Work to complete: Count the lines below that contain the string "computer". Case counts, and reply with the number only.

— start of Data for this exercise —

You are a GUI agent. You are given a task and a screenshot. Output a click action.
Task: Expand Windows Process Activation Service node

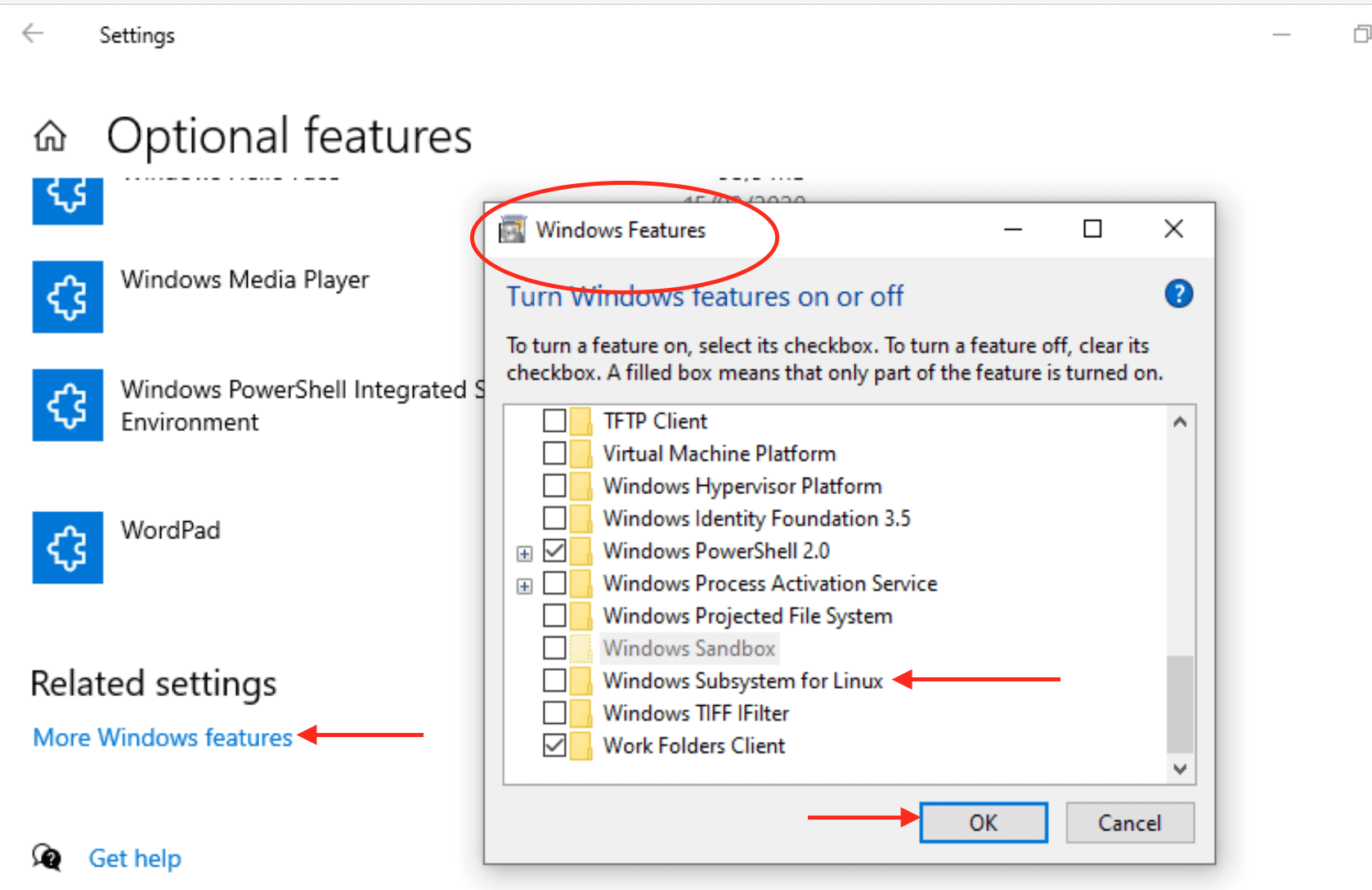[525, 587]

— end of Data for this exercise —
— start of Data for this exercise —

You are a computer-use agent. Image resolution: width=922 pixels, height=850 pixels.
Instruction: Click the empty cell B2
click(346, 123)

— end of Data for this exercise —
— start of Data for this exercise —

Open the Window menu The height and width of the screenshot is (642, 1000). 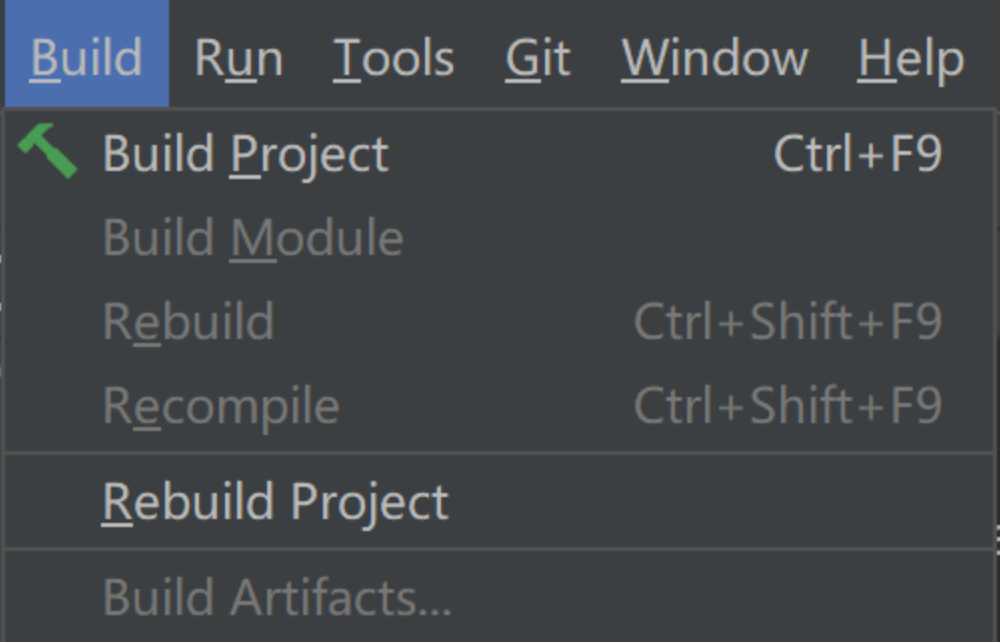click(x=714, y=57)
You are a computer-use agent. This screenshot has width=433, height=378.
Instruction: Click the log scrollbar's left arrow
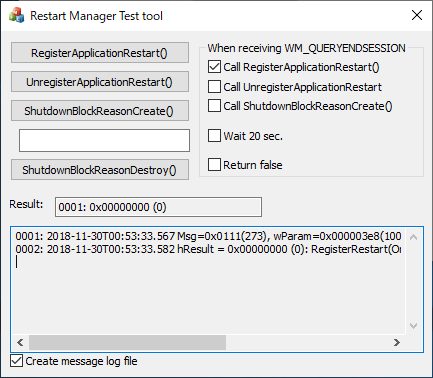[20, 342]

— end of Data for this exercise —

Response to this task: 2